■ DIRECTIONS
Write out exactly, with both ends included, the lines that run from the line containing "Task: Pick Knowledge Las Vegas 2022 option" to the end of the entries. Pictures are not part of the answer.

_ _ _ _ _ _ _

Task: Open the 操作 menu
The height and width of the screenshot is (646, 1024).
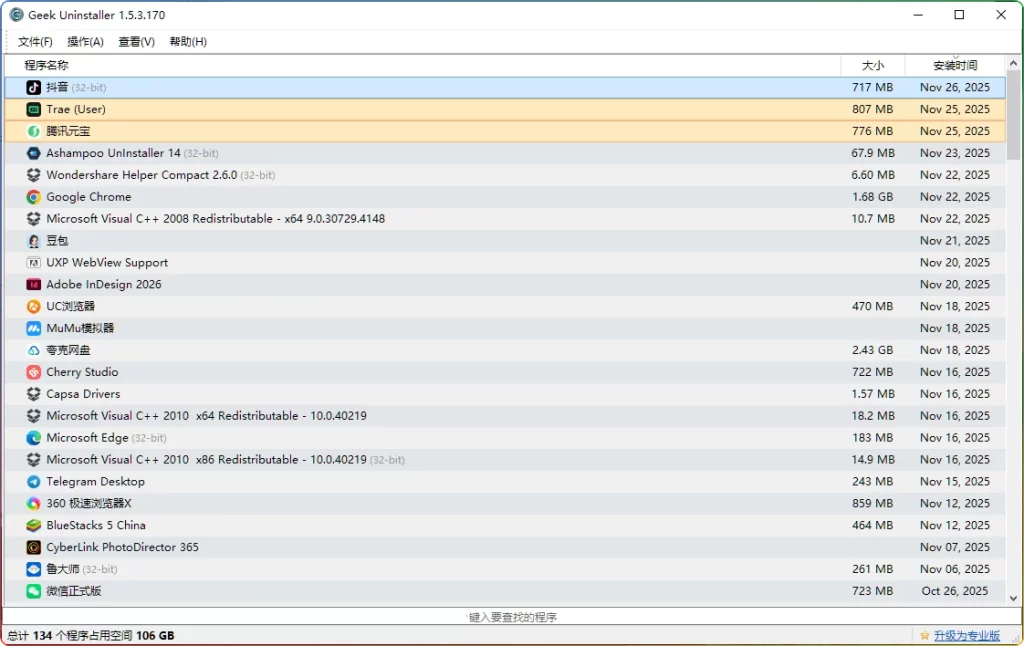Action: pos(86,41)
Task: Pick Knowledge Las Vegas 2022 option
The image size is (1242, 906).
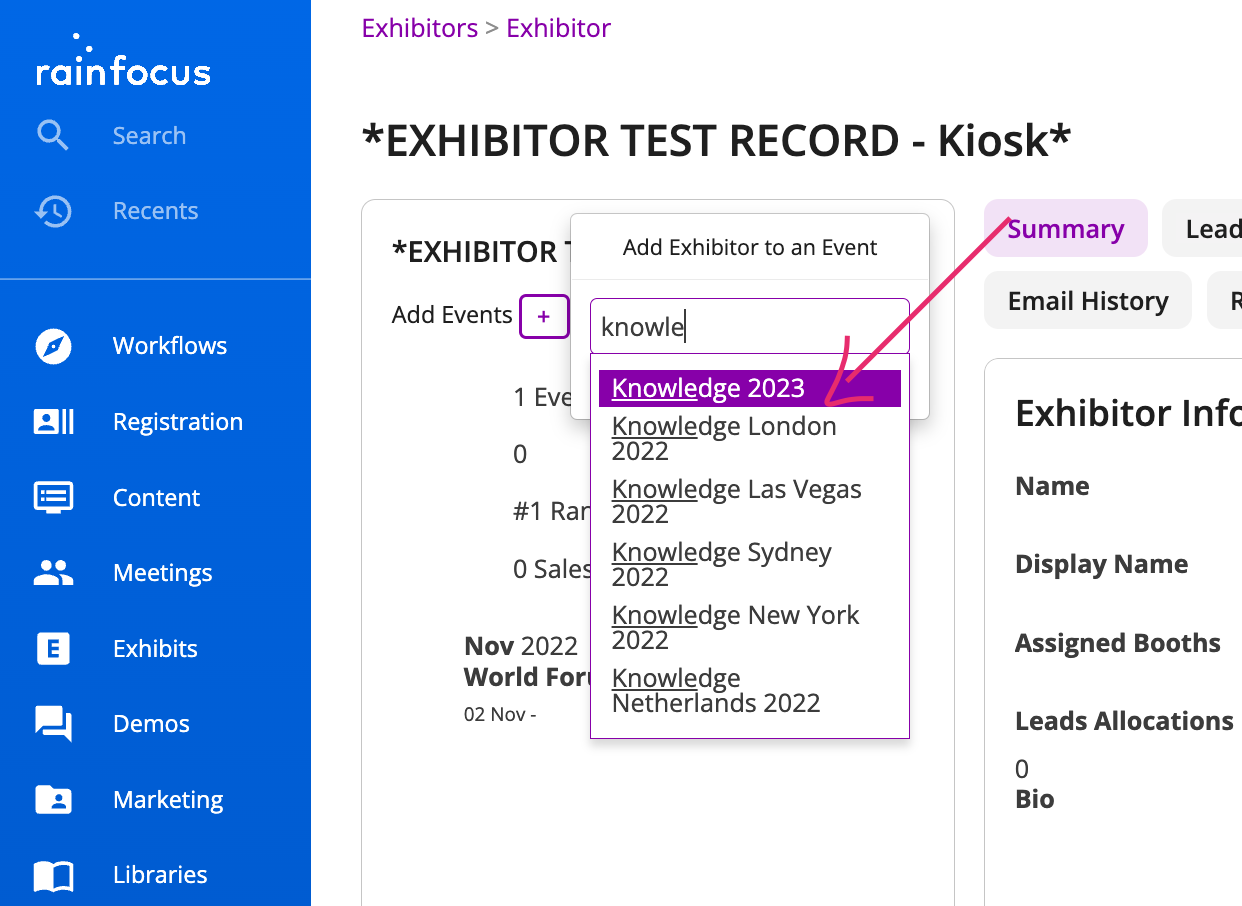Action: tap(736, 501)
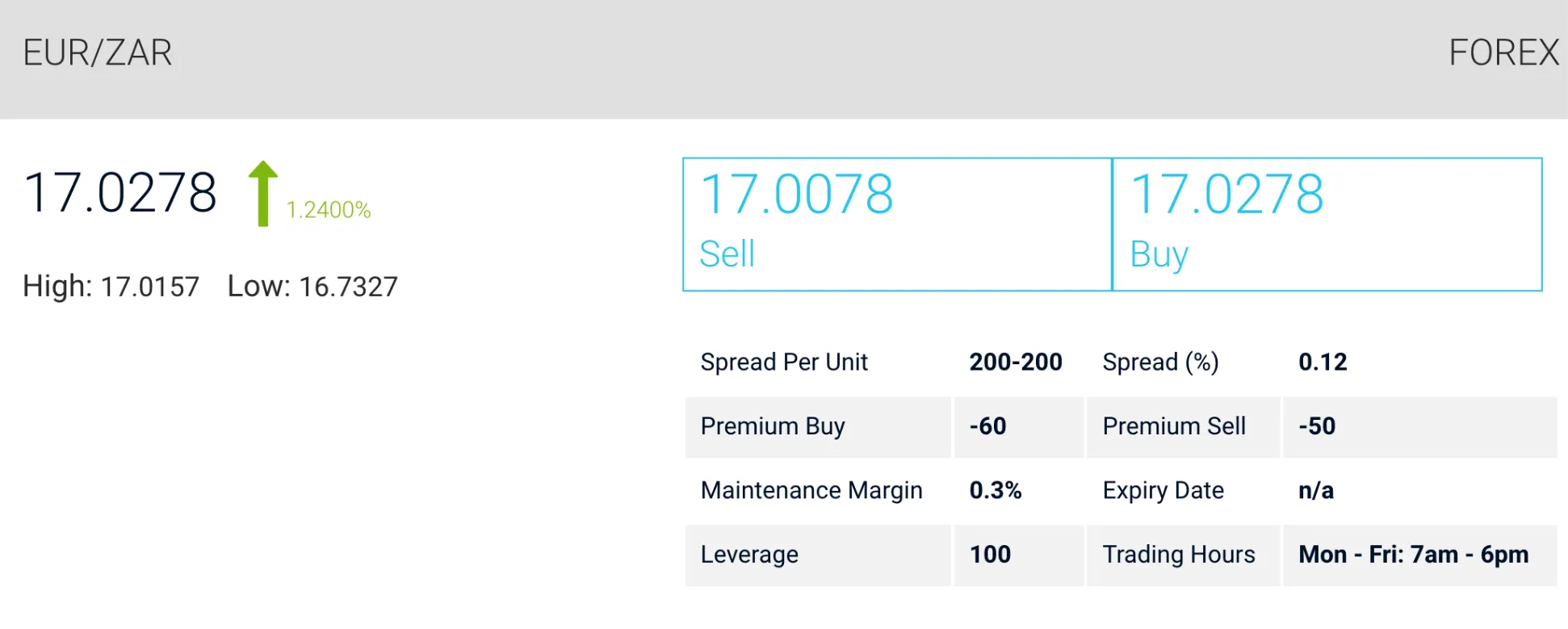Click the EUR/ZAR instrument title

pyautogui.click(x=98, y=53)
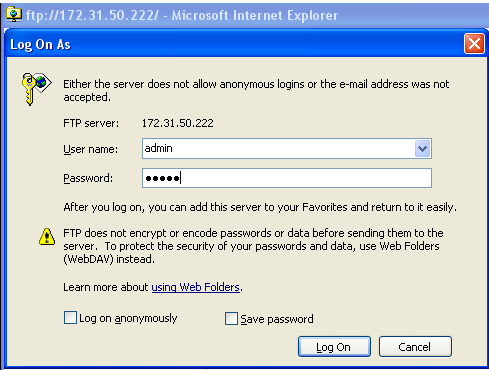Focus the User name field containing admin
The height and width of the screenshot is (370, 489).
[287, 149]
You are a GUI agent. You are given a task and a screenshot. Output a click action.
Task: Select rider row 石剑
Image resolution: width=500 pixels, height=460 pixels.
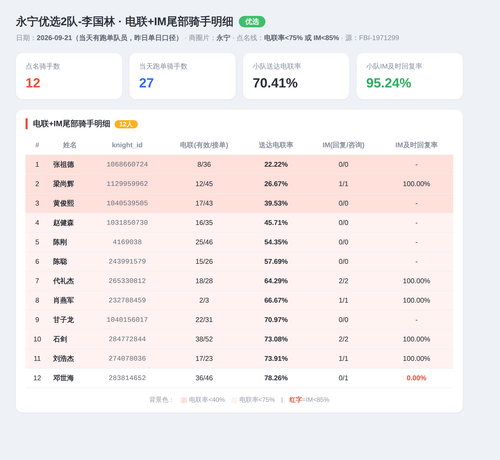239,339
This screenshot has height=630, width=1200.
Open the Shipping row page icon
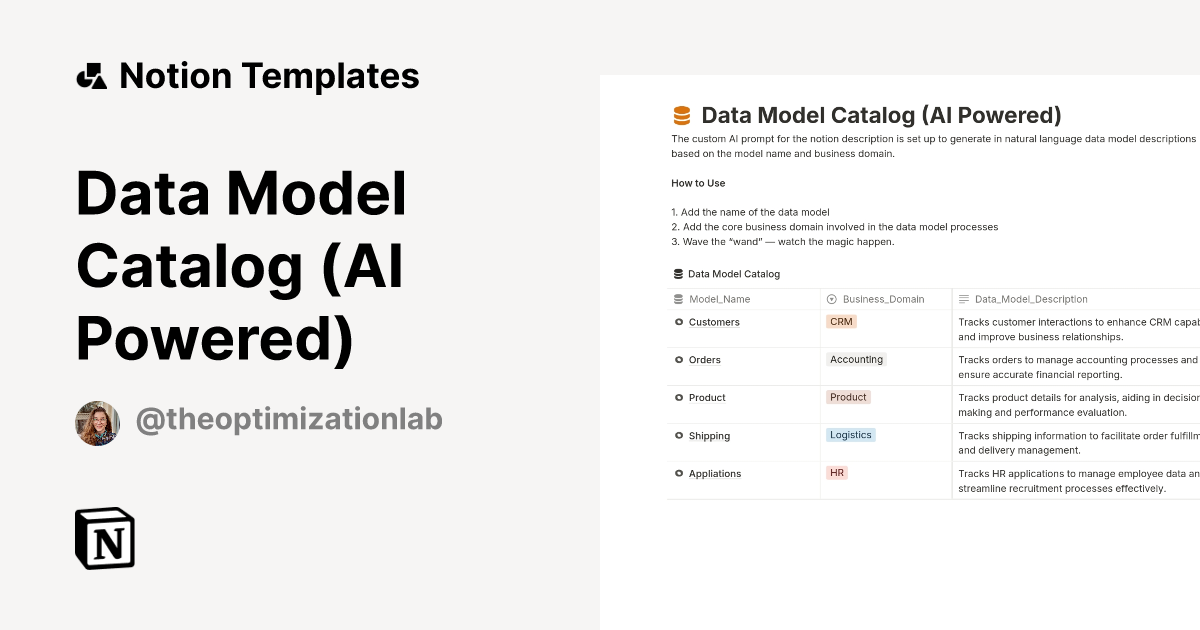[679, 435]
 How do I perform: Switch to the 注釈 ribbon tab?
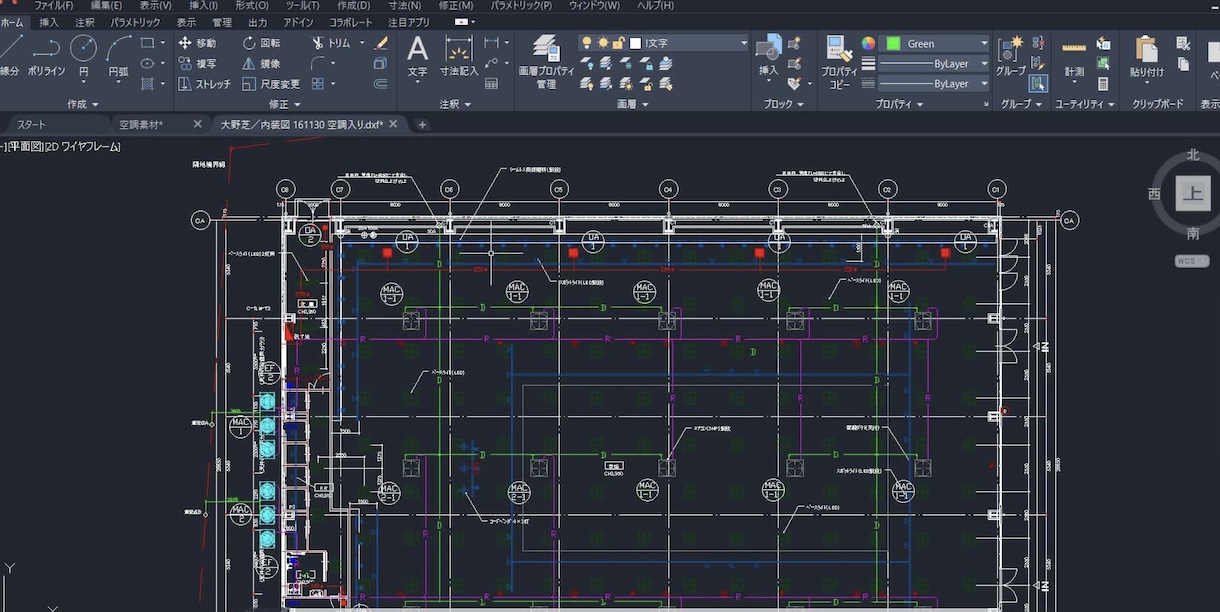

_ _ _ _ _ _ _

■ SOLUTION FOR THIS TASK
Task: Pick Knowledge Las Vegas 2022 option
The image size is (1242, 906).
Action: tap(736, 501)
Click the EUR/ZAR instrument title

pyautogui.click(x=98, y=53)
Focus the User name field containing admin
The height and width of the screenshot is (370, 489).
[287, 149]
You are a GUI agent. You are given a task and a screenshot. Output a click action.
Task: Select rider row 石剑
Image resolution: width=500 pixels, height=460 pixels.
239,339
This screenshot has height=630, width=1200.
Open the Shipping row page icon
[679, 435]
 How do I perform: Switch to the 注釈 ribbon tab?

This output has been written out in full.